Giuste cause di rivelazione del segreto professionale Giuste cause permissive: quando la giusta causa dipende piuttosto che da specifiche norme, dalle particolari circostanze del caso concreto. Si ritiene comunemente che la giusta causa si configuri quando il paziente tragga beneficio dalla rivelazione degli elementi conoscitivi di carattere clinico acquisiti nell’esercizio o in occasione della professione sanitaria. L’art. 622 c.p. si applica al medico che ha agito come professionista privato!

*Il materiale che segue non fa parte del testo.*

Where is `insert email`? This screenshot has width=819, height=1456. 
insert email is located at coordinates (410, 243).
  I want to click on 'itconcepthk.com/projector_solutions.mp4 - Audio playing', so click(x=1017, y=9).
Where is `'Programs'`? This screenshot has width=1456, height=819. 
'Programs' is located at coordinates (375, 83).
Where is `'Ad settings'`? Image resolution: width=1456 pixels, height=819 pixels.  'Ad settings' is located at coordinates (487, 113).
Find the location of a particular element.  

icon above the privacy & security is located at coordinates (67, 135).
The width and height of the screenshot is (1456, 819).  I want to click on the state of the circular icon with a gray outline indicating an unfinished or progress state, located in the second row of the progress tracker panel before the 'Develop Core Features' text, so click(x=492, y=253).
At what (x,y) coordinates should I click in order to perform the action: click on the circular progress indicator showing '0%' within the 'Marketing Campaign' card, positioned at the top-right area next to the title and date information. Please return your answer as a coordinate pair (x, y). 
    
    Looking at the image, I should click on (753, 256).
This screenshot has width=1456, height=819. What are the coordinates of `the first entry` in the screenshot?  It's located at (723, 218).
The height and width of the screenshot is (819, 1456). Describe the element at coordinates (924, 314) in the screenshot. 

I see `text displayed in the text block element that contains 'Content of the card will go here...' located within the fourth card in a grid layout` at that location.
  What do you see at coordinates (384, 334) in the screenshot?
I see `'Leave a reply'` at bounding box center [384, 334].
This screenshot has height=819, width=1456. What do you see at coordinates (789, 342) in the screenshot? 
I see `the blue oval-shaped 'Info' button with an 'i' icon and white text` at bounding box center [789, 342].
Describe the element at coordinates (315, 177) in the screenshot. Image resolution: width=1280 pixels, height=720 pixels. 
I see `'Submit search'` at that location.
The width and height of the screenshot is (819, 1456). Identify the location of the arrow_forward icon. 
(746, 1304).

Art. 326 c.p. “il pubblico ufficiale o l’incaricato di pubblico servizio che, violando i doveri inerenti alle funzioni o al servizio, o comunque abusando della sua qualità, rivela notizie d’ufficio, le quali debbano rimanere segrete, o ne agevola in qualsiasi modo la conoscenza, è punito con la reclusione”. Tale disposizione è più rigorosa di quella dell’art. 622 c.p., e non solo per la maggiore gravità della pena, ma anche per quanto attiene ai suoi presupposti la condotta è punita anche se non si è verificata la possibilità di un danno concreto la condotta è perseguibile d’ufficio; nella fattispecie di cui all’art. 622 la condotta è perseguibile a querela di parte. La maggiore severità della norma dipende da ragioni di tutela del prestigio della pubblica funzione.